■ What you need to do:
The answer must restate the records below word for word.

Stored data
================================
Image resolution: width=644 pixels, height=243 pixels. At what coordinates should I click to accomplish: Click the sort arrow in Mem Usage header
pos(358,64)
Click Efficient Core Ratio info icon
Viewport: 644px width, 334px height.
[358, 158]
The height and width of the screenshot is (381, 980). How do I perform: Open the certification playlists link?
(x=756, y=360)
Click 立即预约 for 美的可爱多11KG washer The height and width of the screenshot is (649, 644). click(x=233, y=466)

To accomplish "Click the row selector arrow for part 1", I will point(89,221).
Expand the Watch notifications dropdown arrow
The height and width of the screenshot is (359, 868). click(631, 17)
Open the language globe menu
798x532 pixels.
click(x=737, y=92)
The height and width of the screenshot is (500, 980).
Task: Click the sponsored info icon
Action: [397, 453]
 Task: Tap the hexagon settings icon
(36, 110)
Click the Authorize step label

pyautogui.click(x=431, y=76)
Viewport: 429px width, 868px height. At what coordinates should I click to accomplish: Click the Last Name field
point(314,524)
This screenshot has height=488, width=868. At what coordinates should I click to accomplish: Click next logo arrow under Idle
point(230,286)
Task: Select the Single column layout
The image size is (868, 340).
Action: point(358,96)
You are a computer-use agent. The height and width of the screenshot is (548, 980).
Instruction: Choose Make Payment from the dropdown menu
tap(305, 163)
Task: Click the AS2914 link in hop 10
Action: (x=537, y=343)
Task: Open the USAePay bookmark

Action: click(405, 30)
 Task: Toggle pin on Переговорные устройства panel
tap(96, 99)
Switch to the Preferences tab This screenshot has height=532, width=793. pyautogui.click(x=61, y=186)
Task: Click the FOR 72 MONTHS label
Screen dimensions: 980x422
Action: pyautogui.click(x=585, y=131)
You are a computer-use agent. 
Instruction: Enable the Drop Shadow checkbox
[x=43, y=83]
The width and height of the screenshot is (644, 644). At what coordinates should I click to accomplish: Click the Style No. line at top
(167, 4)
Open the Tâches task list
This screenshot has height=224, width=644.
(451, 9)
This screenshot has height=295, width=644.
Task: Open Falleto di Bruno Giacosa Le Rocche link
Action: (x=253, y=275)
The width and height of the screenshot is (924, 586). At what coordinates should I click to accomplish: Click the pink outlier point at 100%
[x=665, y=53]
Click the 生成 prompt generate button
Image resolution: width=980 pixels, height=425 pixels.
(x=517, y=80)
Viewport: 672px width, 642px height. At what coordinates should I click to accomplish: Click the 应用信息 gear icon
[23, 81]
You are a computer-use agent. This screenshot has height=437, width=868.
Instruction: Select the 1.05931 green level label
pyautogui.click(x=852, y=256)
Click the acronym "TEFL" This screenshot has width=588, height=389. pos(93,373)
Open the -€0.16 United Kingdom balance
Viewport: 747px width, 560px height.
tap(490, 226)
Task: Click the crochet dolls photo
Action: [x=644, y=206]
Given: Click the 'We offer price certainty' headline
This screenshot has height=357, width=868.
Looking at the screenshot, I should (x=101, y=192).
================================
■ Exercise answer:
Image resolution: width=644 pixels, height=243 pixels. At what coordinates should I click to accomplish: Click the sort arrow in Mem Usage header
pos(358,64)
Click Efficient Core Ratio info icon
Viewport: 644px width, 334px height.
[358, 158]
The height and width of the screenshot is (381, 980). How do I perform: Open the certification playlists link?
(x=756, y=360)
Click 立即预约 for 美的可爱多11KG washer The height and width of the screenshot is (649, 644). click(x=233, y=466)

To accomplish "Click the row selector arrow for part 1", I will point(89,221).
Expand the Watch notifications dropdown arrow
The height and width of the screenshot is (359, 868). click(631, 17)
Open the language globe menu
798x532 pixels.
click(x=737, y=92)
The height and width of the screenshot is (500, 980).
Task: Click the sponsored info icon
Action: [397, 453]
 Task: Tap the hexagon settings icon
(36, 110)
Click the Authorize step label

pyautogui.click(x=431, y=76)
Viewport: 429px width, 868px height. At what coordinates should I click to accomplish: Click the Last Name field
point(314,524)
This screenshot has height=488, width=868. At what coordinates should I click to accomplish: Click next logo arrow under Idle
point(230,286)
Task: Select the Single column layout
The image size is (868, 340).
Action: point(358,96)
You are a computer-use agent. The height and width of the screenshot is (548, 980).
Instruction: Choose Make Payment from the dropdown menu
tap(305, 163)
Task: Click the AS2914 link in hop 10
Action: (x=537, y=343)
Task: Open the USAePay bookmark

Action: click(405, 30)
 Task: Toggle pin on Переговорные устройства panel
tap(96, 99)
Switch to the Preferences tab This screenshot has height=532, width=793. pyautogui.click(x=61, y=186)
Task: Click the FOR 72 MONTHS label
Screen dimensions: 980x422
Action: pyautogui.click(x=585, y=131)
You are a computer-use agent. 
Instruction: Enable the Drop Shadow checkbox
[x=43, y=83]
The width and height of the screenshot is (644, 644). At what coordinates should I click to accomplish: Click the Style No. line at top
(167, 4)
Open the Tâches task list
This screenshot has height=224, width=644.
(451, 9)
This screenshot has height=295, width=644.
Task: Open Falleto di Bruno Giacosa Le Rocche link
Action: (x=253, y=275)
The width and height of the screenshot is (924, 586). At what coordinates should I click to accomplish: Click the pink outlier point at 100%
[x=665, y=53]
Click the 生成 prompt generate button
Image resolution: width=980 pixels, height=425 pixels.
(x=517, y=80)
Viewport: 672px width, 642px height. At what coordinates should I click to accomplish: Click the 应用信息 gear icon
[23, 81]
You are a computer-use agent. This screenshot has height=437, width=868.
Instruction: Select the 1.05931 green level label
pyautogui.click(x=852, y=256)
Click the acronym "TEFL" This screenshot has width=588, height=389. pos(93,373)
Open the -€0.16 United Kingdom balance
Viewport: 747px width, 560px height.
tap(490, 226)
Task: Click the crochet dolls photo
Action: [x=644, y=206]
Given: Click the 'We offer price certainty' headline
This screenshot has height=357, width=868.
Looking at the screenshot, I should (x=101, y=192).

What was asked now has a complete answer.